We present a numerical investigation of nonlinear propagation of femtosecond pulses in photonic crystal fibers (PCFs)
by solving the generalized nonlinear Schrodinger equation. The PCFs have a second-order dispersion of -48 ps2/km,
nonlinear coefficient of 115 W-1km-1, and third-order dispersion (TOD) ranging from 0.1 ps3/km to 1 ps3/km at 1550-nm
wavelength. The simulation results show that efficient spectral compression of ultrashort pulses can be induced in the
regime of soliton self-frequency shift (SSFS) in PCFs when the input pulse parameters satisfy the condition 0.9 ≤N ≤ 1.2
for the soliton order N. It is found that the output spectral width is dependent on the peak power of input pulse and the
PCF length.
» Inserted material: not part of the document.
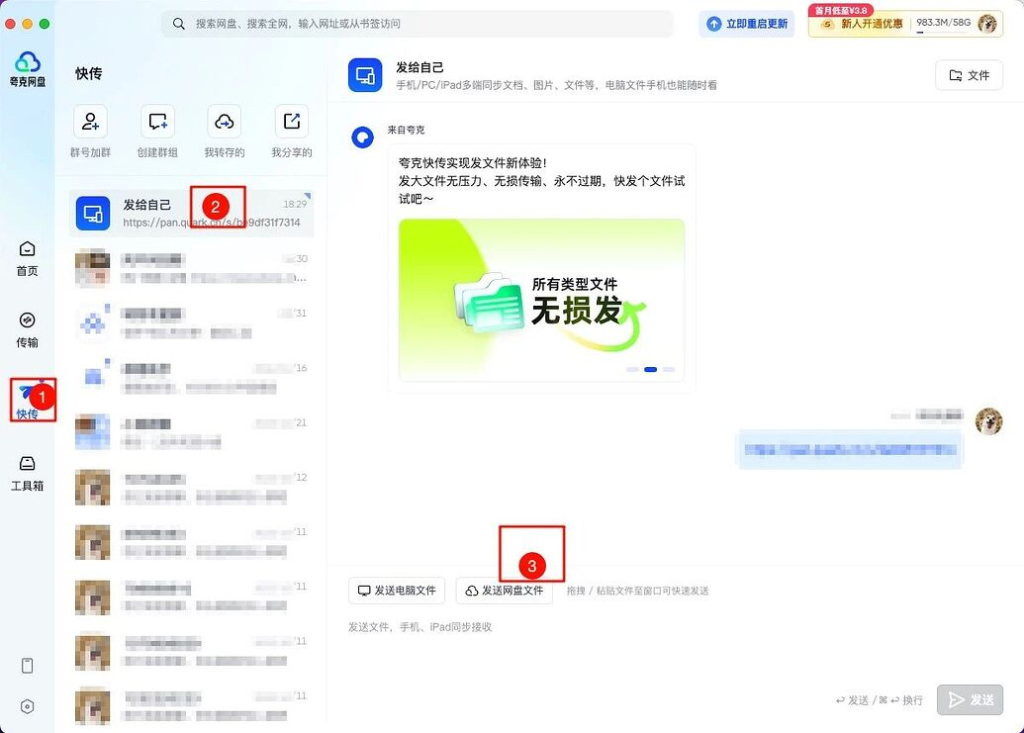
Task: Open the 工具箱 toolbox icon in sidebar
Action: pos(27,470)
A spectral-compression factor up to 2.2 can be achieved for 50-fs, 1550-nm solitons propagating through
10-m PCF with a TOD of 0.5 ps3/km, where the soliton wavelength shifted from 1550 nm to 1698 nm. The effect of
initial pulse chirp on output spectral width can be negligible for large PCF length. Greater spectral-compression factor
can be obtained using PCF with larger TOD value. This SSFS-based spectral-compression scheme offers much promise
for generation of narrow line-width tunable light sources in photonic applications.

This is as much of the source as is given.